Published in conjunction with

The Enterprise Engagement
Alliance Networking Expo
Enterprise Engagement Alliance

15 minutes with...Kevin Sheridan, CEO, HR Solutions, Inc.

HR Solutions Inc. is a Chicago-based human capital management consulting firm that has been involved in employee measurement for the past 20 years or so. “And during that time we’ve watched employee measurement transform from a focus on employee attitudes and satisfaction to a much more meaningful focus on employee engagement,” says Kevin Sheridan, the company’s CEO.

The breakthrough for his industry came, Sheridan says, with the publication of First, Break All the Rules, by Marcus Buckingham and Curt Coffman of the Gallup organization. “After that, we stopped asking questions of employees like, ‘Are you satisfied with the parking?’ and ‘Are you satisfied with the food service?’” Sheridan says, “and we began asking questions that would help us to focus on what we began to call the return on engagement, or ROE.”

* _WRITTEN REQUEST A_:
Answer these questions about the Kevin Sheridan interview:
(i) In what city is HR Solutions Inc. based?
(ii) Which book does Sheridan name as the breakthrough for his industry, and who wrote it?
(iii) What does the abbreviation ROE stand for?
* _WRITTEN REQUEST B_: Rewrite the Kevin Sheridan interview from "Published in conjunction" to "the company’s CEO.", swapping "consulting firm" for "advisory firm".

* _MATERIAL PROVIDED_:
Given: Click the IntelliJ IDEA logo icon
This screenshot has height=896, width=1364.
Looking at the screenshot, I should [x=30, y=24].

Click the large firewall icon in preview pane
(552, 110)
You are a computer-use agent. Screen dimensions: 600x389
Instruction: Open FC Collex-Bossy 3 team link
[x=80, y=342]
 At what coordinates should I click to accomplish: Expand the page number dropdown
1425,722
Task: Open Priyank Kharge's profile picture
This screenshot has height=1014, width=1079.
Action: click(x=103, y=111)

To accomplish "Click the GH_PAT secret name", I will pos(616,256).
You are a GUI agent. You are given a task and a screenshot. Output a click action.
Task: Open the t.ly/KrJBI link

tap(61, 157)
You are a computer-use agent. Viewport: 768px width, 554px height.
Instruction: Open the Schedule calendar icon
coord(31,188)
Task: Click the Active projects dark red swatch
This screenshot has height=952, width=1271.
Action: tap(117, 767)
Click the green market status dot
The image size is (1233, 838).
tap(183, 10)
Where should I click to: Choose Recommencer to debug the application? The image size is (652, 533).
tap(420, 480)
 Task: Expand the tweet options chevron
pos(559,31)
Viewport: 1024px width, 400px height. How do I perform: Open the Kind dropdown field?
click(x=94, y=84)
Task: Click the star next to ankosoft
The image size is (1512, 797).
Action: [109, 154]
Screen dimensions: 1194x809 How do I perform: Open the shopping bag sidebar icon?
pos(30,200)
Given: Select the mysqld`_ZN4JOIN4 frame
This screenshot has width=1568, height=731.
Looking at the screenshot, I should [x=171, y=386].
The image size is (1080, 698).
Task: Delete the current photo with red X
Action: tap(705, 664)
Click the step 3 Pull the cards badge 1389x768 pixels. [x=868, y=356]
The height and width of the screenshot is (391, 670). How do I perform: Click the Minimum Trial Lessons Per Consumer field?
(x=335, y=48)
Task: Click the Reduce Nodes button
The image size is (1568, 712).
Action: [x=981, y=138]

* _WORKED SOLUTION A_:
(i) Chicago.
(ii) First, Break All the Rules, by Marcus Buckingham and Curt Coffman of the Gallup organization.
(iii) Return on engagement.

* _WORKED SOLUTION B_:
Published in conjunction with

The Enterprise Engagement
Alliance Networking Expo
Enterprise Engagement Alliance

15 minutes with...Kevin Sheridan, CEO, HR Solutions, Inc.

HR Solutions Inc. is a Chicago-based human capital management advisory firm that has been involved in employee measurement for the past 20 years or so. “And during that time we’ve watched employee measurement transform from a focus on employee attitudes and satisfaction to a much more meaningful focus on employee engagement,” says Kevin Sheridan, the company’s CEO.